Problem details: Format the lines below as a JSON list of strings, one string per line, skipping blank lines and leaving out the pictures.
··· Input records ···
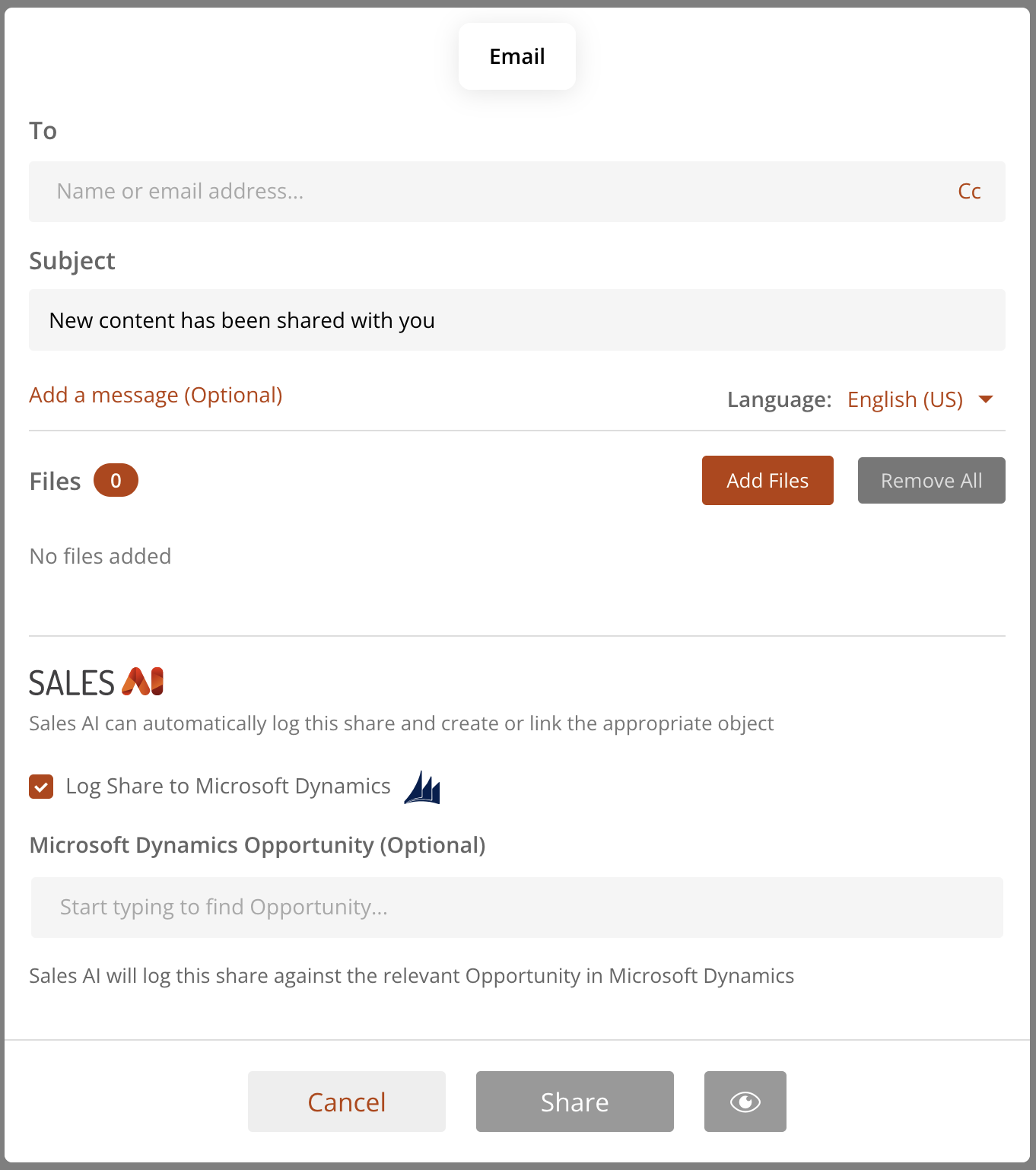Expand the language dropdown arrow
The width and height of the screenshot is (1036, 1170).
click(986, 399)
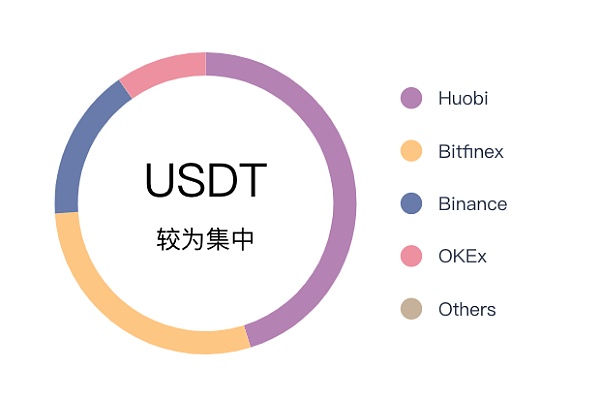Click the boundary between Binance and Bitfinex arcs

pyautogui.click(x=67, y=213)
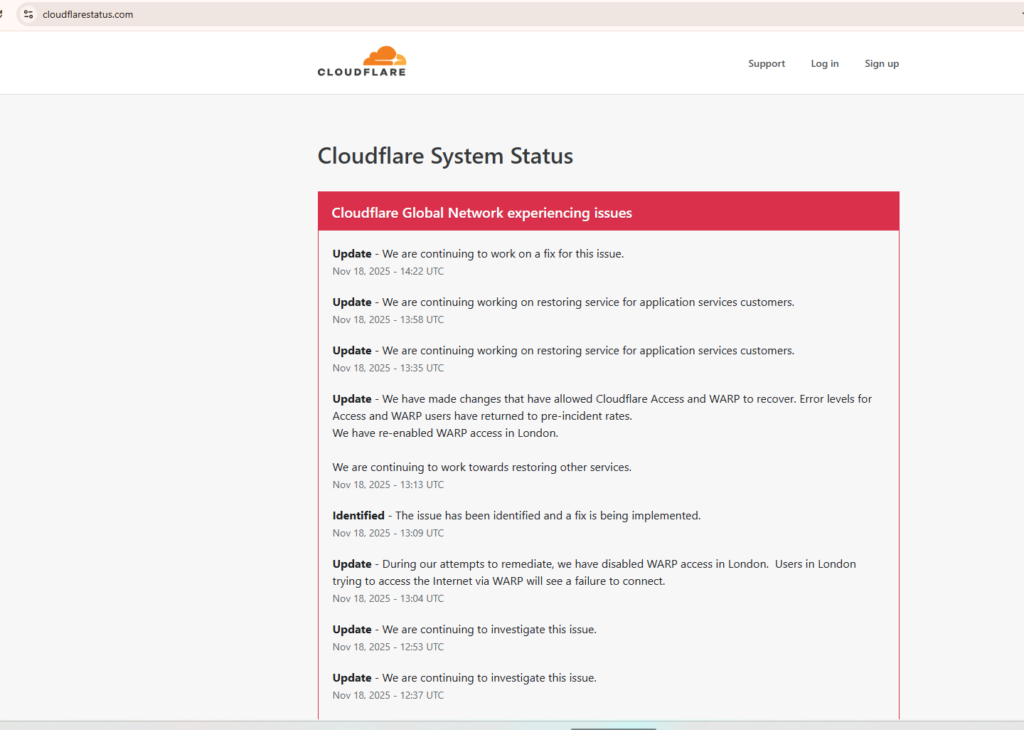This screenshot has width=1024, height=730.
Task: Click the 13:35 UTC update timestamp
Action: pyautogui.click(x=388, y=368)
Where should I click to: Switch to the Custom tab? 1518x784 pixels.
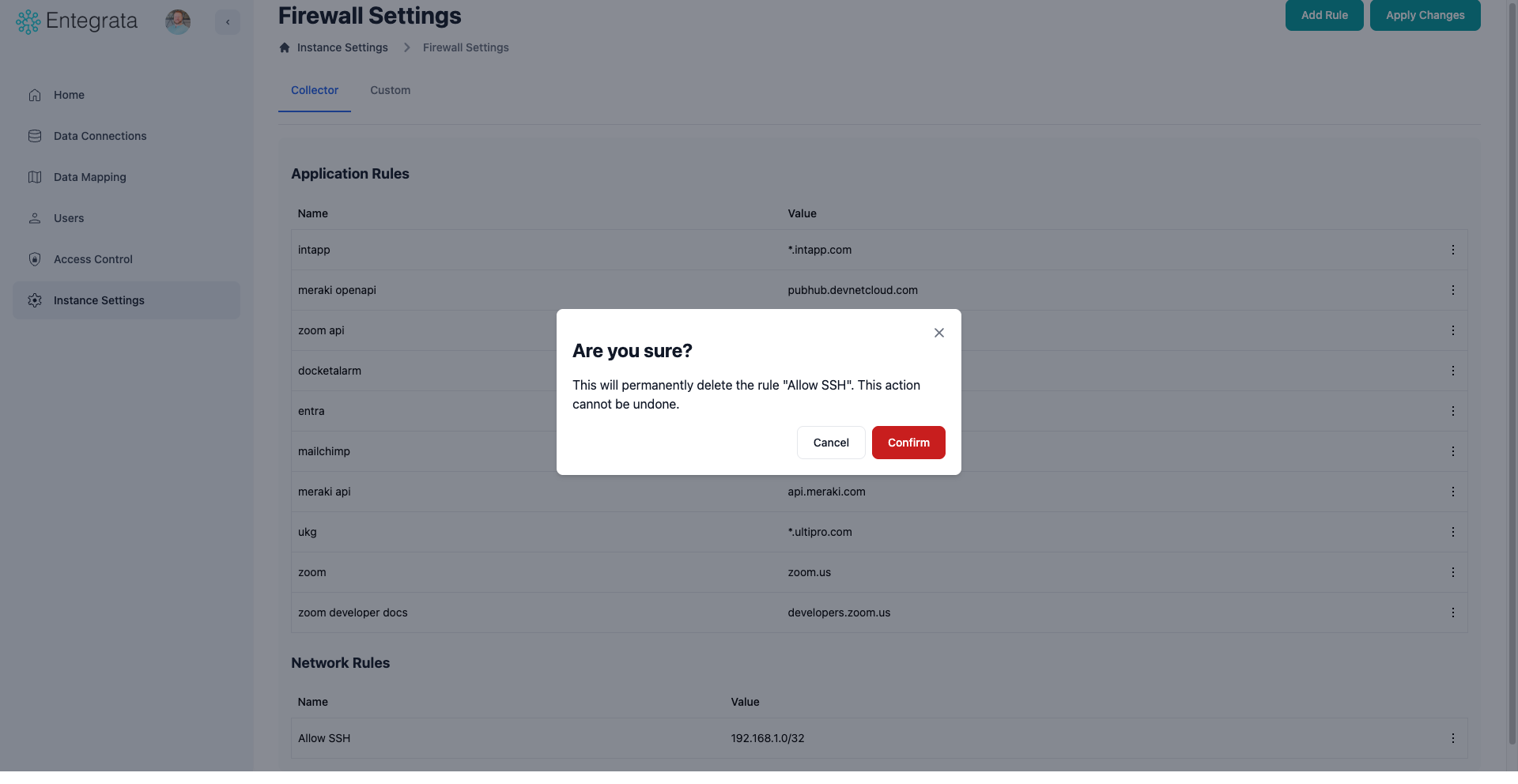pos(390,90)
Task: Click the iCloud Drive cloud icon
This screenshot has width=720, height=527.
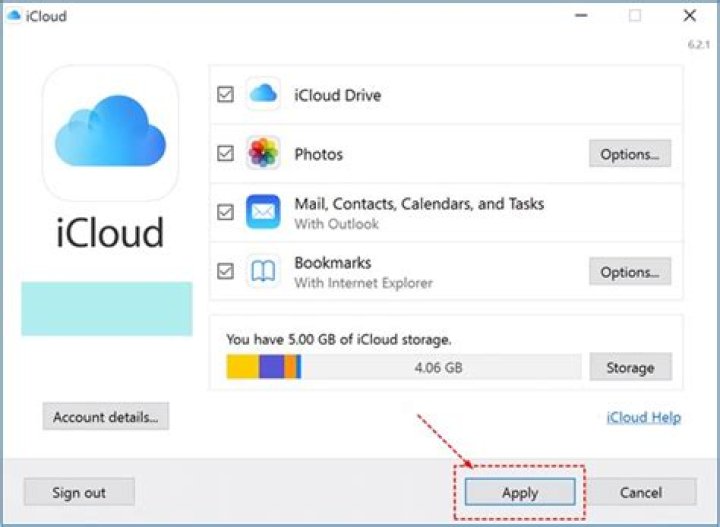Action: (x=263, y=95)
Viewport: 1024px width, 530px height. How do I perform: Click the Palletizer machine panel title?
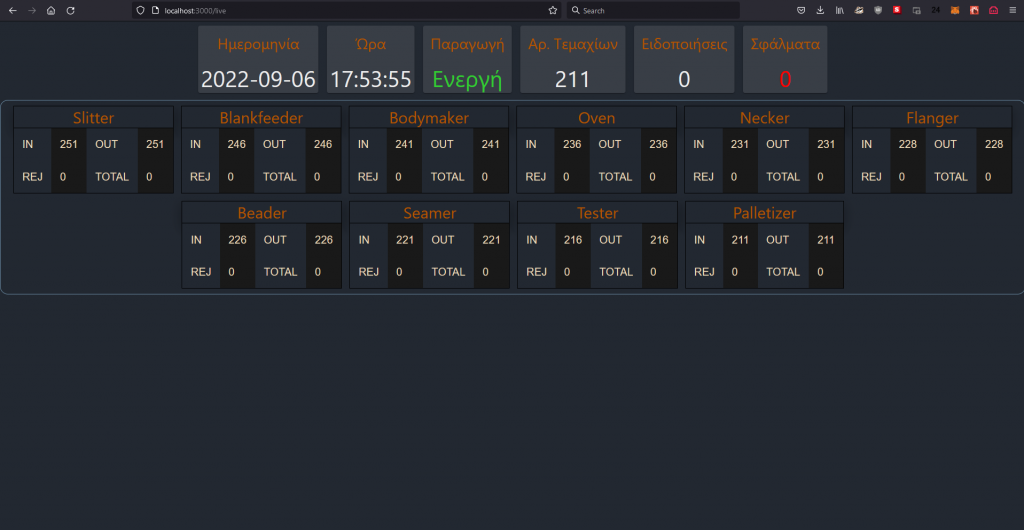(764, 213)
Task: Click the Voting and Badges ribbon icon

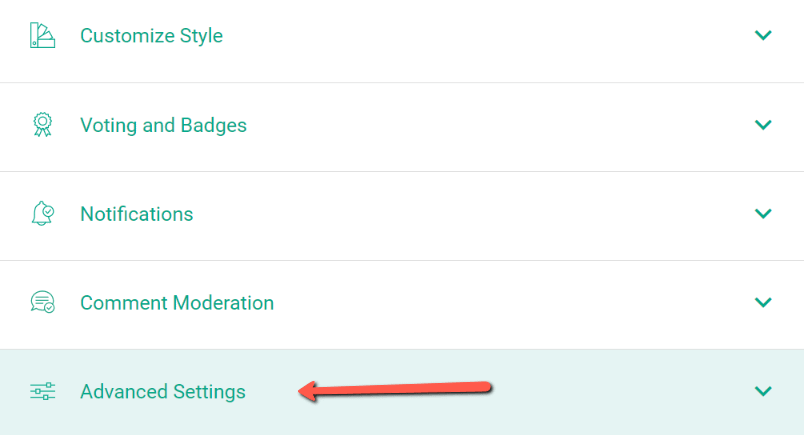Action: [42, 125]
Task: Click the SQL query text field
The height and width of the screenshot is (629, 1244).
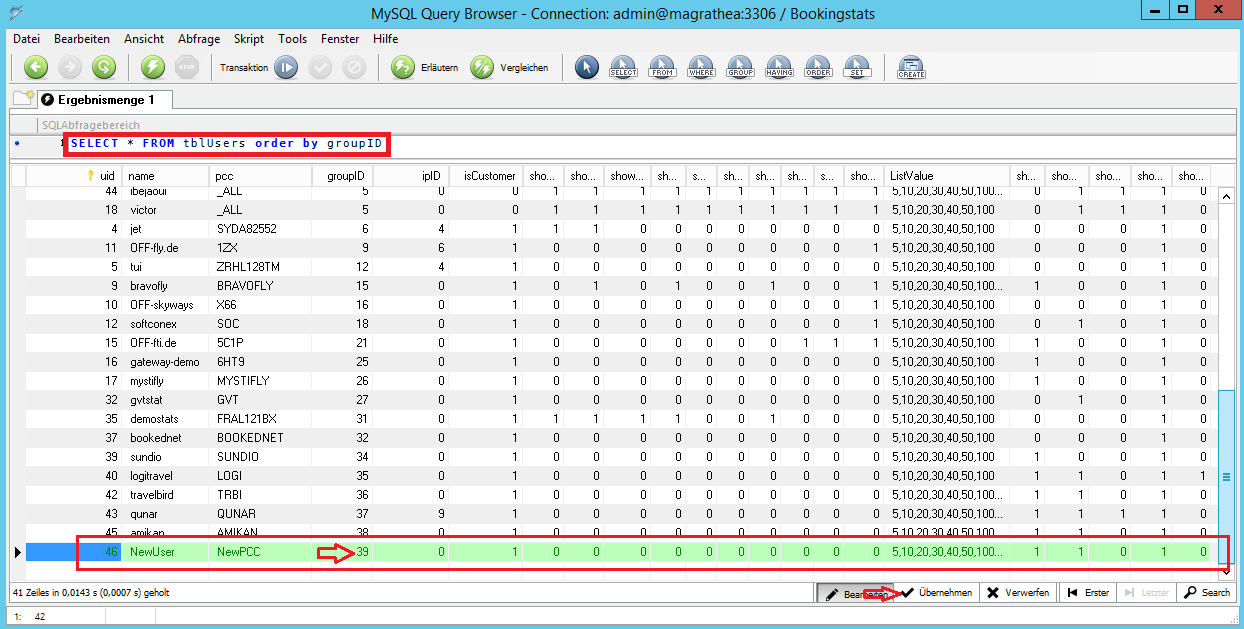Action: point(600,144)
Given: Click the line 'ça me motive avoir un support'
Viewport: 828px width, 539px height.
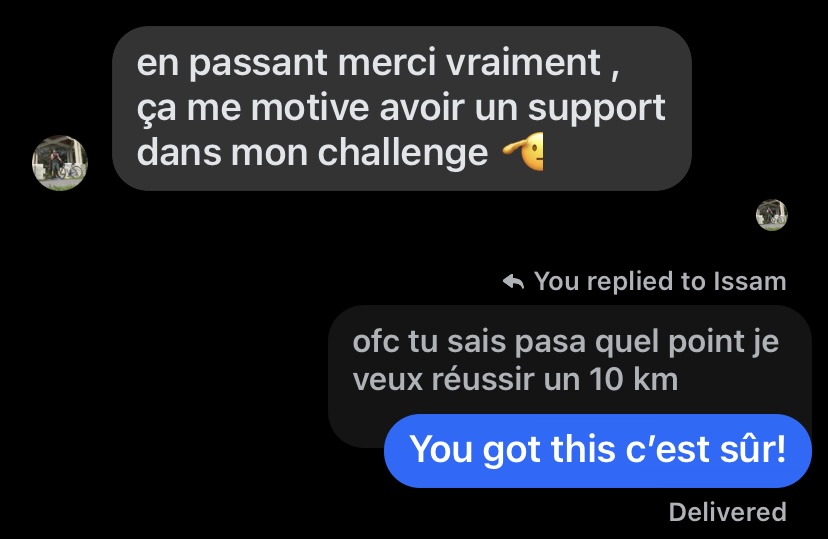Looking at the screenshot, I should point(401,108).
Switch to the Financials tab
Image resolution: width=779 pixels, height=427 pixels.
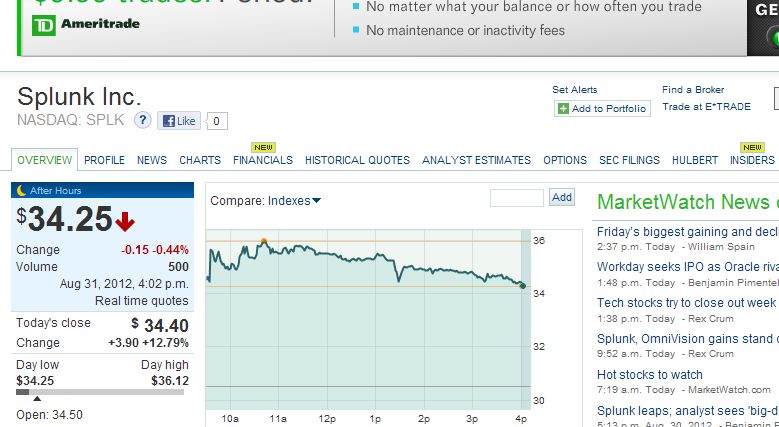tap(263, 160)
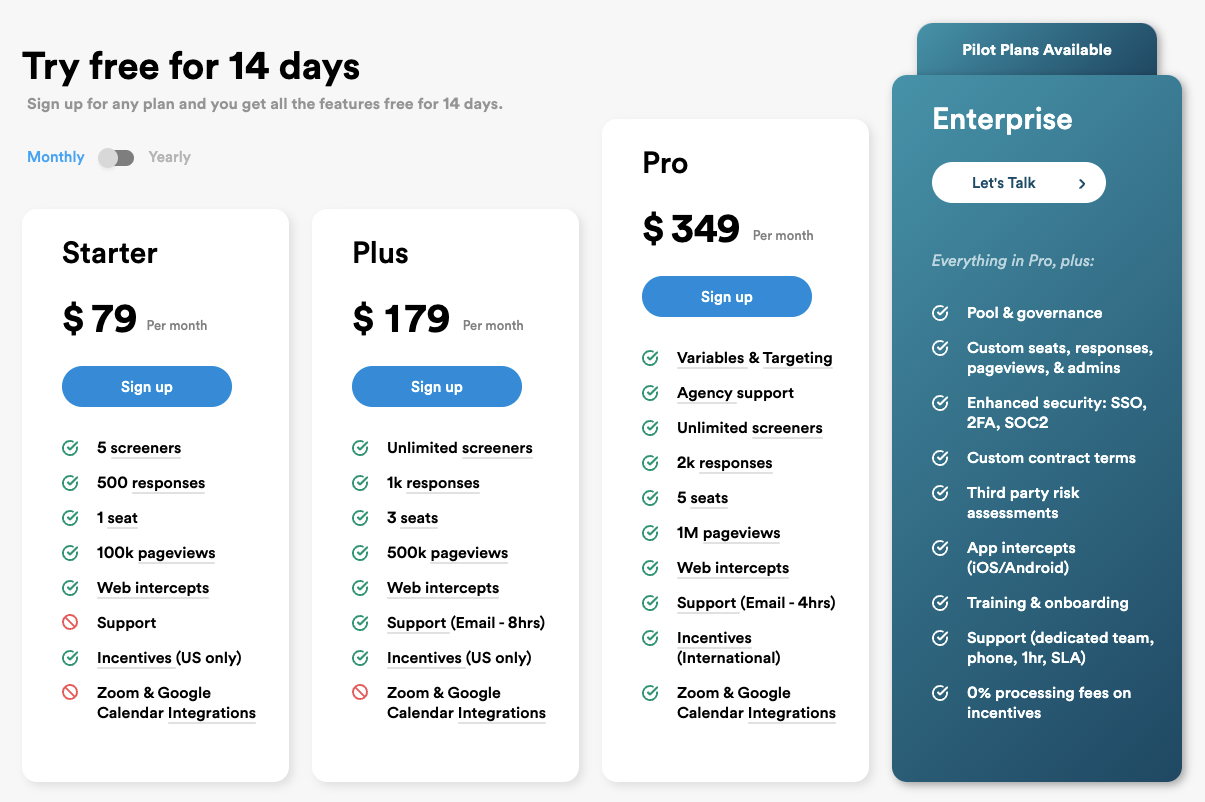The image size is (1205, 802).
Task: Click Sign up on the Starter plan
Action: [x=146, y=386]
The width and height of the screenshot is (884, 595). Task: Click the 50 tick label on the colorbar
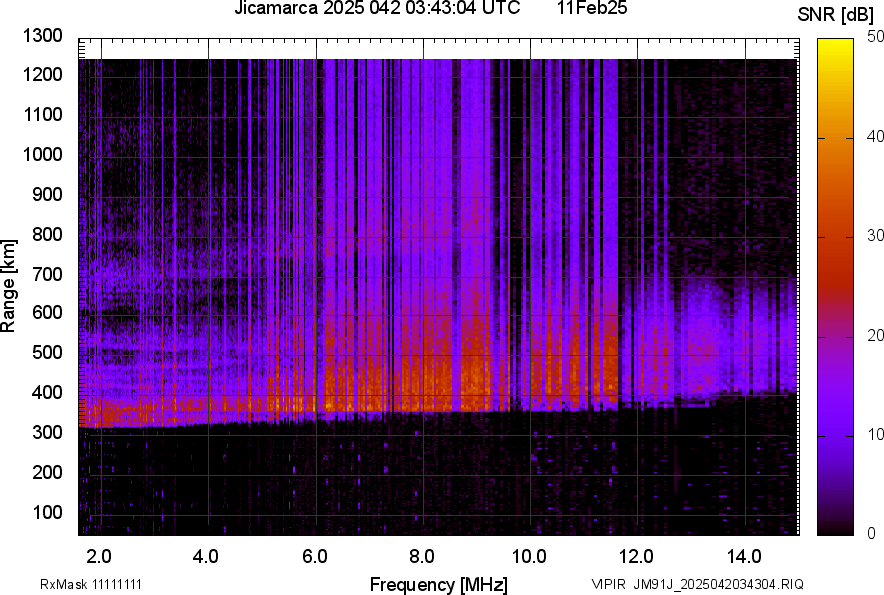pos(875,37)
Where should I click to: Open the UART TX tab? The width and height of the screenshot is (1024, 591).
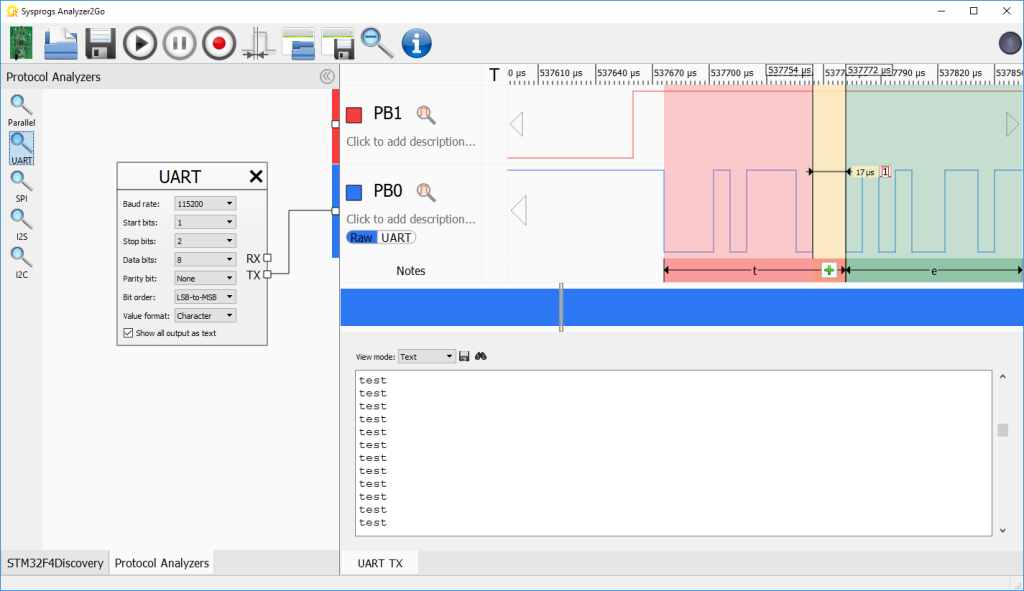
···
Task solution:
[
  "Expand the language dropdown arrow",
  "The width and height of the screenshot is (1036, 1170).",
  "click(986, 399)",
  "Click the boundary between Binance and Bitfinex arcs",
  "pyautogui.click(x=67, y=213)",
  "This screenshot has width=1024, height=730.",
  "Task: Click the 13:35 UTC update timestamp",
  "Action: pyautogui.click(x=388, y=368)",
  "Where should I click to: Switch to the Custom tab? 1518x784 pixels.",
  "pos(390,90)",
  "Task: Click the iCloud Drive cloud icon",
  "This screenshot has width=720, height=527.",
  "Action: (x=263, y=95)",
  "Viewport: 1024px width, 530px height. How do I perform: Click the Palletizer machine panel title?",
  "(764, 213)",
  "Task: Click the Voting and Badges ribbon icon",
  "Action: [42, 125]",
  "Task: Click the SQL query text field",
  "The height and width of the screenshot is (629, 1244).",
  "Action: point(600,144)",
  "Given: Click the line 'ça me motive avoir un support'",
  "Viewport: 828px width, 539px height.",
  "Looking at the screenshot, I should point(401,108).",
  "Switch to the Financials tab",
  "Image resolution: width=779 pixels, height=427 pixels.",
  "tap(263, 160)",
  "The image size is (1205, 802).",
  "Task: Click Sign up on the Starter plan",
  "Action: [x=146, y=386]",
  "The width and height of the screenshot is (884, 595). Task: Click the 50 tick label on the colorbar",
  "pos(875,37)",
  "Where should I click to: Open the UART TX tab? The width and height of the screenshot is (1024, 591)."
]